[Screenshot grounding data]
+ + + + +
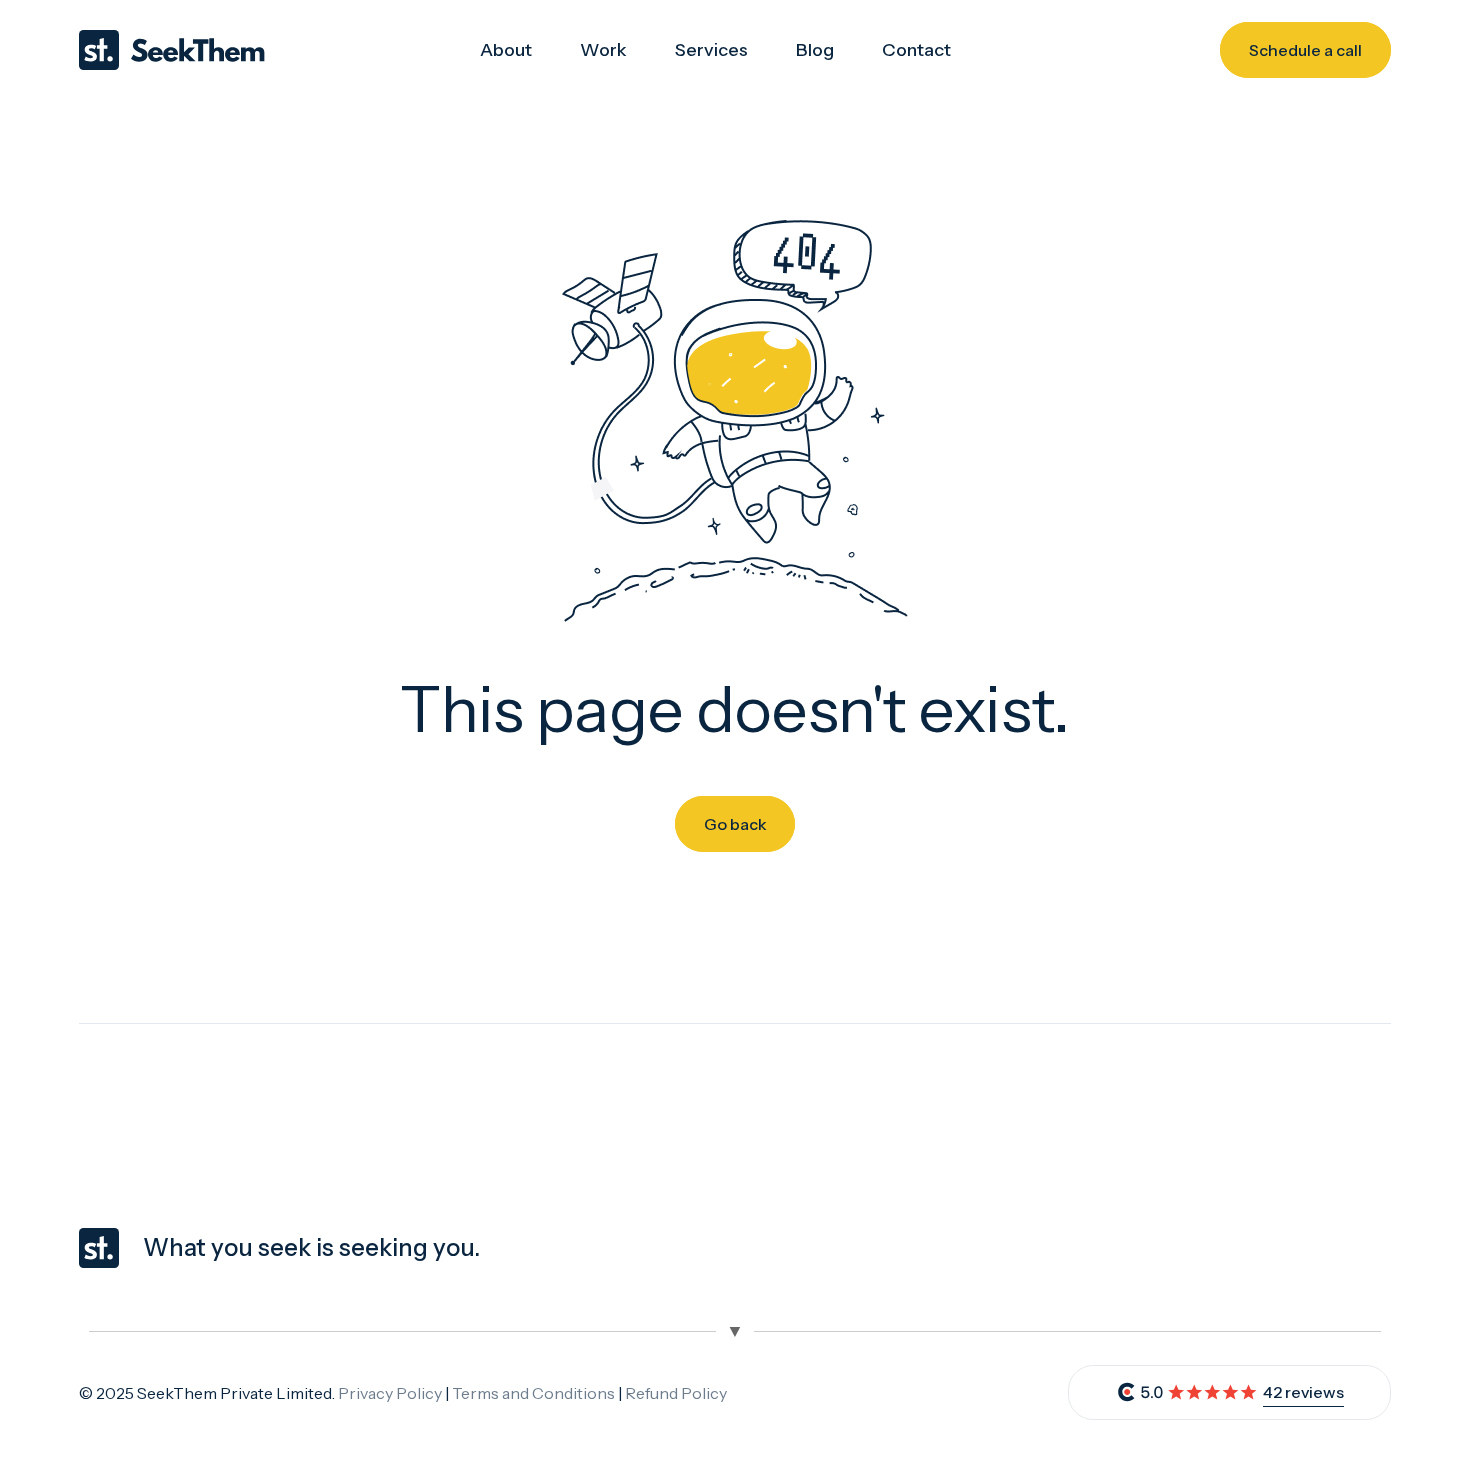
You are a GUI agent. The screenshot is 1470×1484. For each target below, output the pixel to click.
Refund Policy (676, 1393)
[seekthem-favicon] (99, 1248)
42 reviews (1303, 1392)
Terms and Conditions (533, 1393)
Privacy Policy (390, 1393)
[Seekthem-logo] (172, 50)
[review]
+ + + + +
## [TASK DESCRIPTION]
Write out the records once more, exactly as they stand, with no images.

## [YOUR SOLUTION]
You are a GUI agent. The screenshot is 1470×1484. For each target below, output the pixel to click.
Refund Policy (676, 1393)
[seekthem-favicon] (99, 1248)
42 reviews (1303, 1392)
Terms and Conditions (533, 1393)
Privacy Policy (390, 1393)
[Seekthem-logo] (172, 50)
[review]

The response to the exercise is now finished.